» **DESCRIPTION OF THE TASK**:
From the records below, extract verbatim every line between the line containing "Locate an element on the screen. The" and the line containing "at that location.", inclusive, and omit the pictures.

» **RAW DATA**:

▬▬▬▬▬▬▬▬▬▬

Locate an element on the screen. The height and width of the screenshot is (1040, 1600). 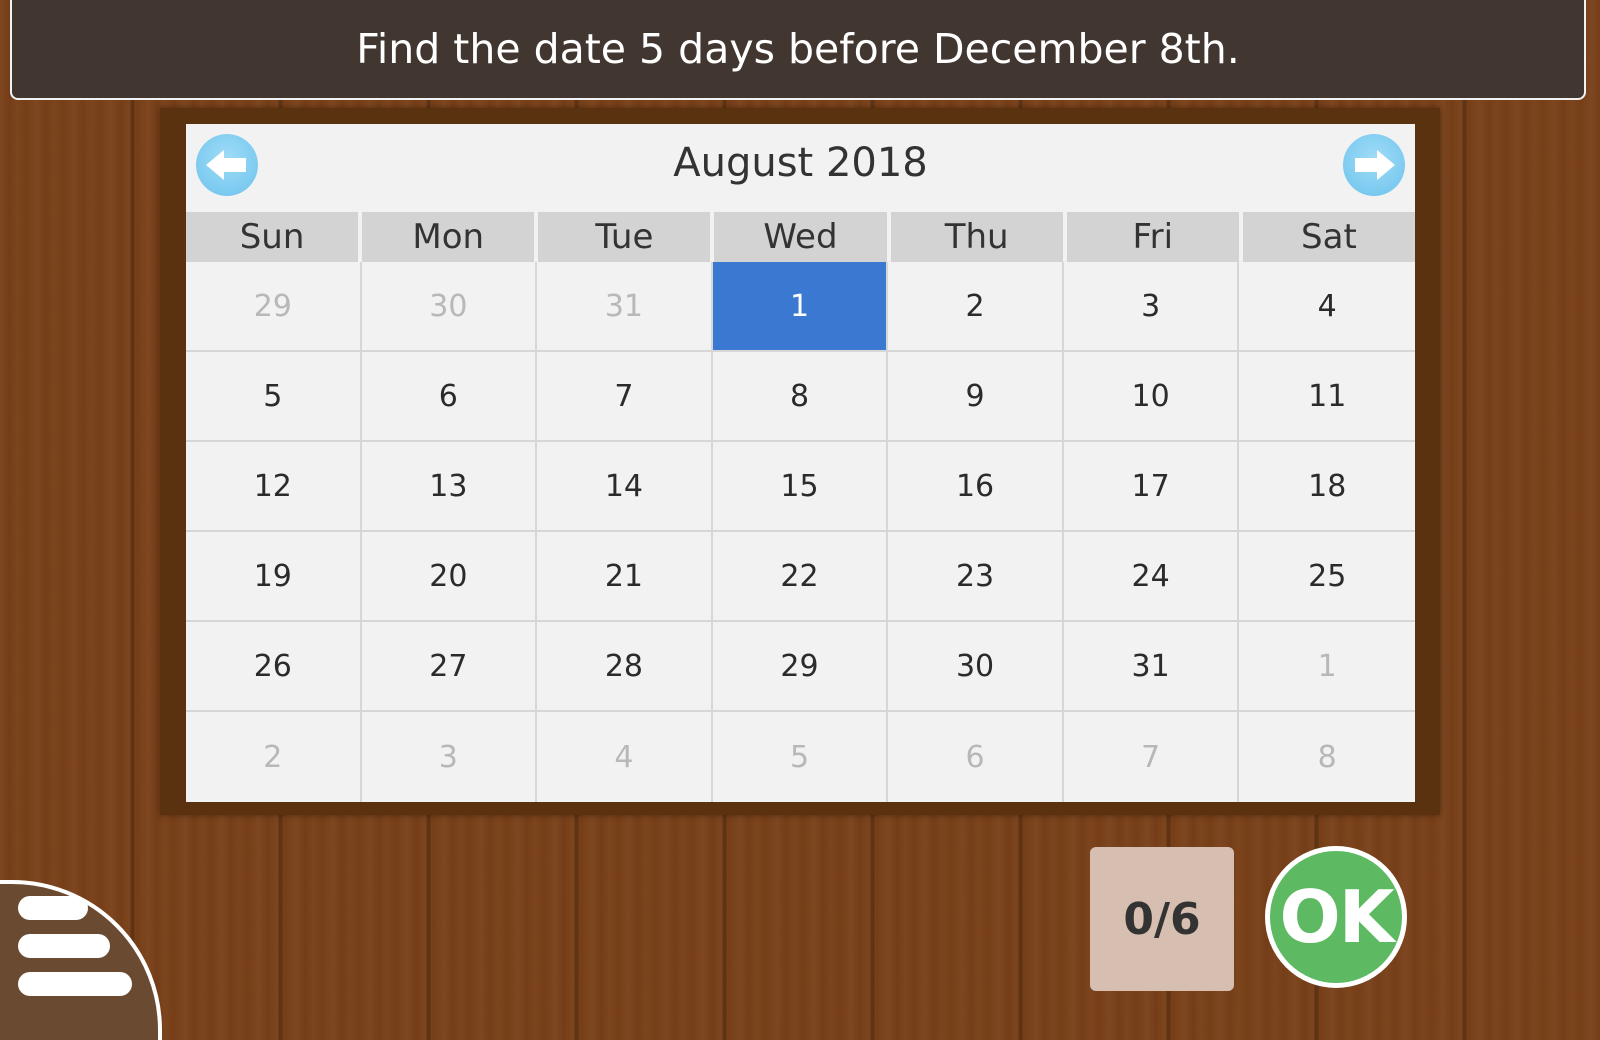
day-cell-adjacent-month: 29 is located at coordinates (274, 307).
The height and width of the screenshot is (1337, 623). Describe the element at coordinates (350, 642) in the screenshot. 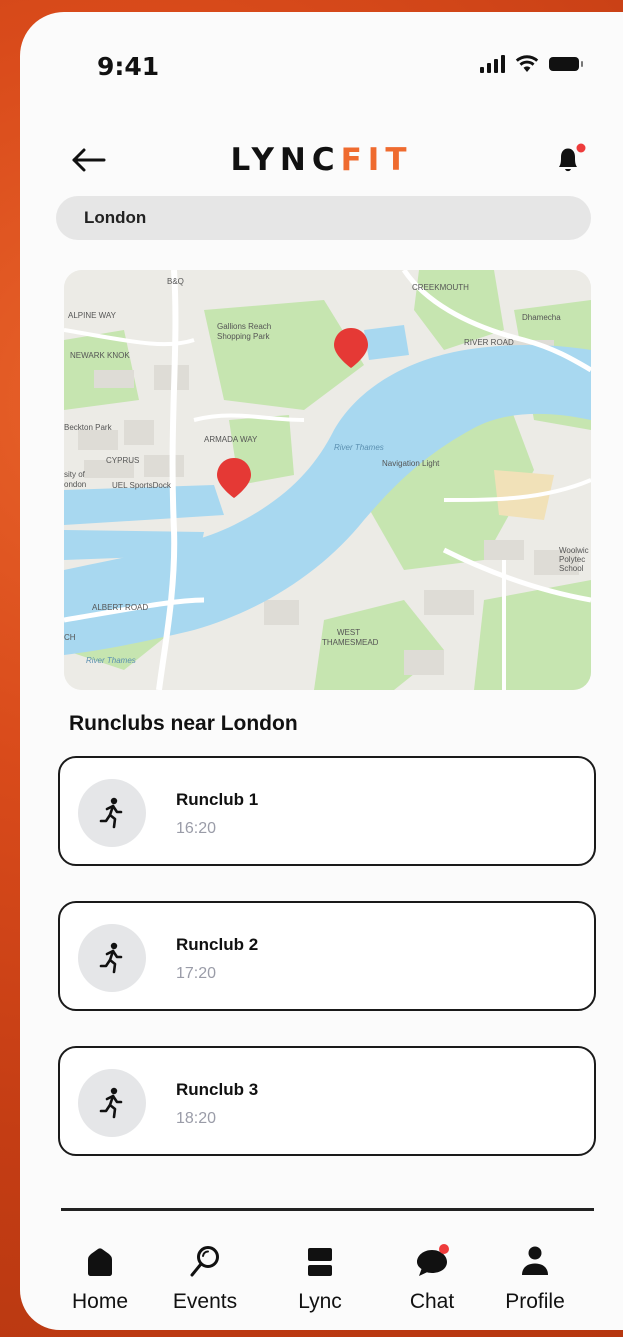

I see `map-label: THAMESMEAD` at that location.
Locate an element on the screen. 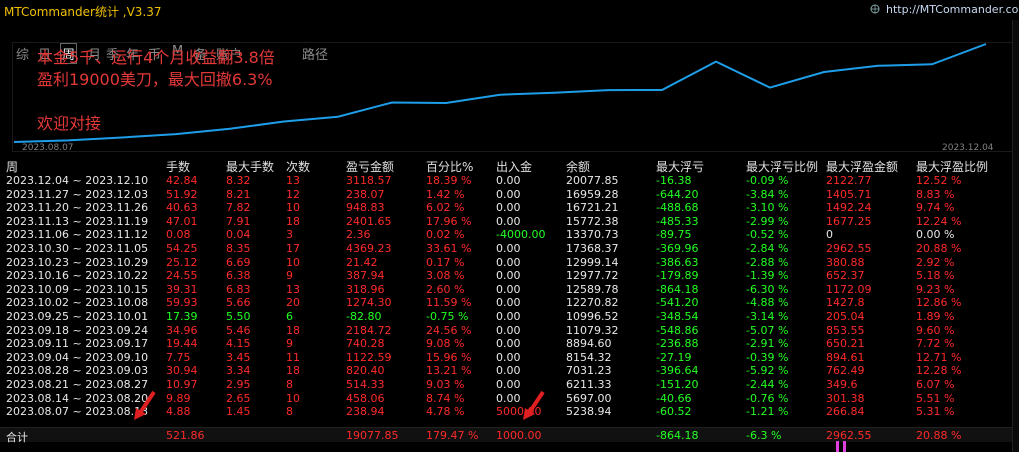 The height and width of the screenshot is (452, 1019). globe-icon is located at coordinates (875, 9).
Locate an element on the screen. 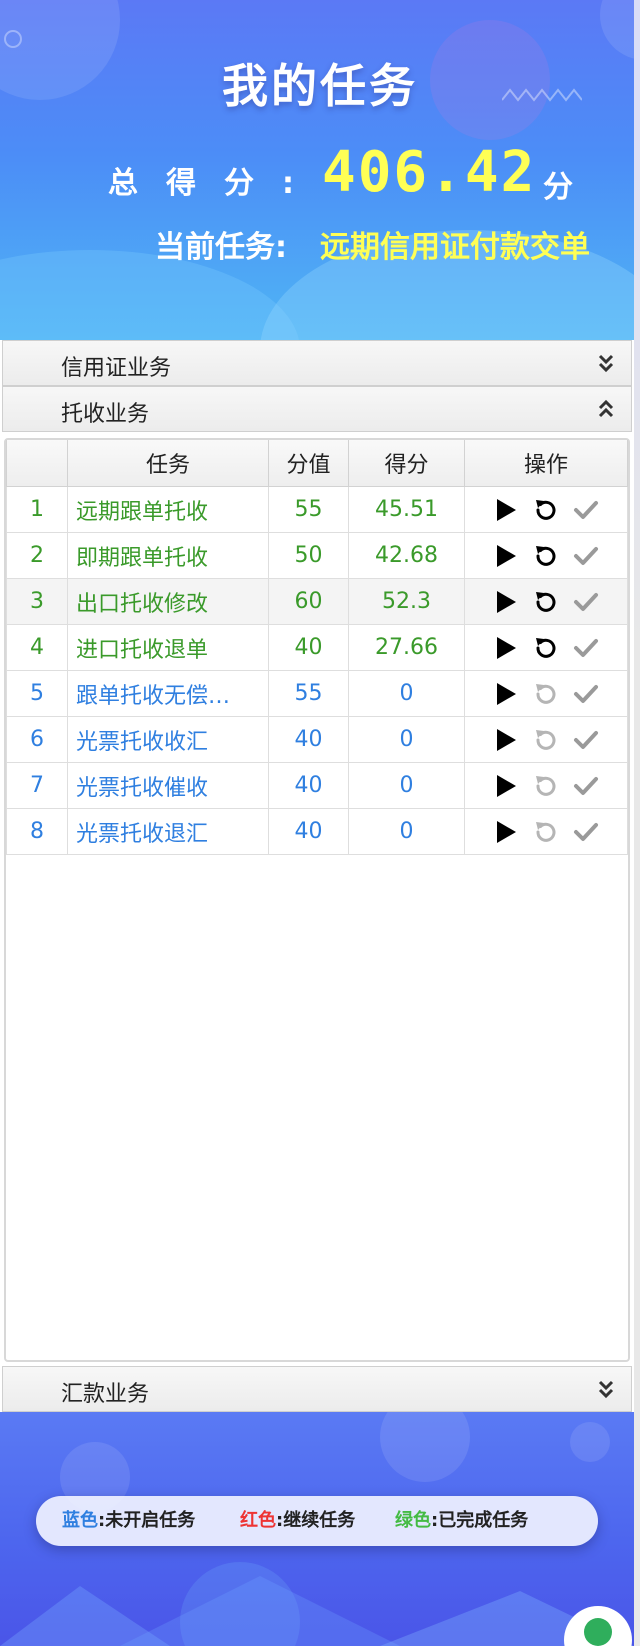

▬▬▬▬▬▬▬▬▬▬

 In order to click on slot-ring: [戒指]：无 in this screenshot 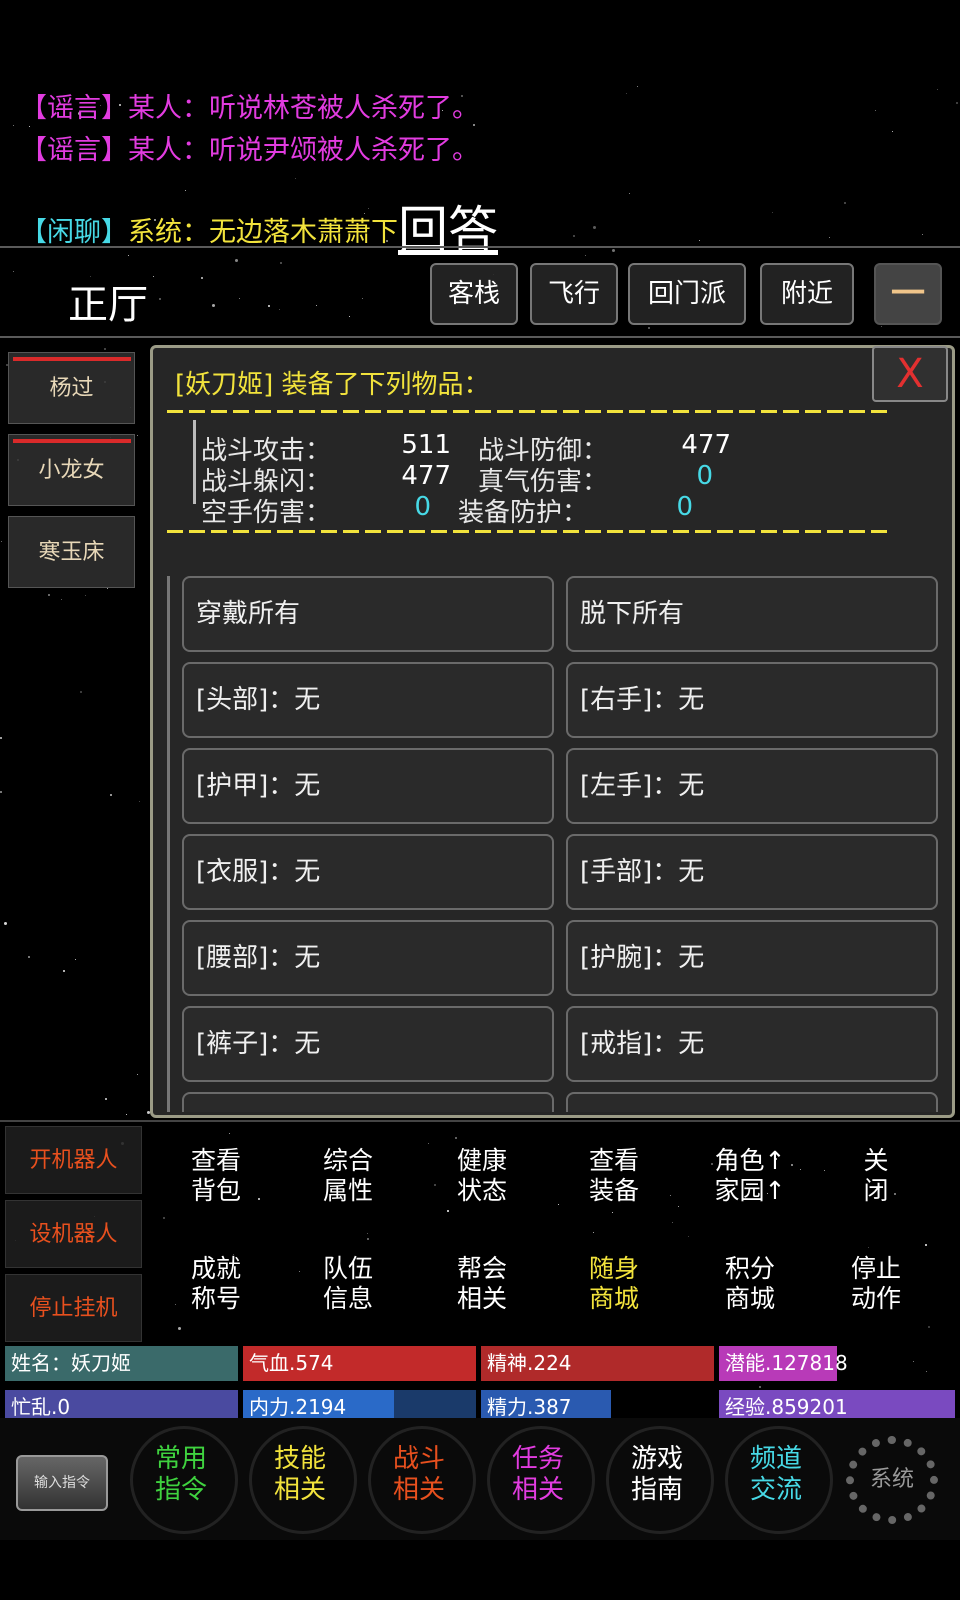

▬▬▬▬▬▬▬▬▬▬

» **RESULT OF THIS EXERCISE**:
Locate an element on the screen. The height and width of the screenshot is (1040, 1600). 
day-cell-adjacent-month: 29 is located at coordinates (274, 307).
The height and width of the screenshot is (1337, 623). Describe the element at coordinates (350, 642) in the screenshot. 

I see `map-label: THAMESMEAD` at that location.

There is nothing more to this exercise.